In better group practice affiliations data just a red herring?

A recent industry survey by ZS Associates about Call Planning Practices in the US shows that almost a third of the companies currently consider group practice affiliations in their call planning, and an additional 40% are planning to do this in the future. So group practices are becoming an important factor.



A recent industry survey by ZS Associates about Call Planning Practices in the US shows that almost a third of the companies currently consider group practice affiliations in their call planning, and an additional 40% are planning to do this in the future.

So group practices are becoming an important factor.

Most organizations that are using group practice data report only average or low satisfaction with the data quality, which may explain why almost all involve the field to gather or complement group practice information. There is a lot of frustration with these processes, and significant energy is spent on making group practice information more robust and reliable.

But could it be that the need for better affiliations data is just a red herring? The key question is what we use this data for, once we have collected and cleansed it. And in the vast majority of the cases the answer is to identify lower value physicians within a practice to allow opportunistic calls, i.e. allow making calls to physicians that would normally not make it onto the call plan.

Since the rep is anyway on site, it is very sensible to make these additional calls. The incremental costs of these calls are almost nil.

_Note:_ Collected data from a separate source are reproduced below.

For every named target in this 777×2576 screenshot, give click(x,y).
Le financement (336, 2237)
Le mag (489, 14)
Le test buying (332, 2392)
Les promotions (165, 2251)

But if allowing these opportunistic calls is the objective, why limit ourselves to group practices? What about the physician who is in the same street, perhaps even the same building, but NOT part of the group practice? The same logic should apply to these co-located physicians as well, shouldnt it? If this is true, spending all the energy on getting the affiliations right may be a waste of time.

Instead, we should rather make sure that we have accurate addresses, i.e. the location of the doctor, and use those to define clusters of doctors that are in proximity to each other, or co-located within a chosen radius. And that is a much easier task. Working on the affiliations would be needed if companies wanted to handle group practices as accounts. But this would require that group practices really behave like an account, i.e. set account therapy guidelines, make joint decisions that affect Rx behavior etc. And the reps would have an account strategy and an account management plan. But that is rarely the case, at least in the US. In reality most group practices are just doctors who band together to share a facility for convenience and support synergies, not to define any practice-level therapy strategies. Regarding Rx decisions, the docs are still mostly independent (there may be some exceptions and in countries outside the US the situation may also be different).

So calling on them in 1:1 interactions makes perfect sense. And in that case co-location is more important that group affiliation and we dont really need to worry so much about group practice data and its quality (or lack thereof). Any opinions?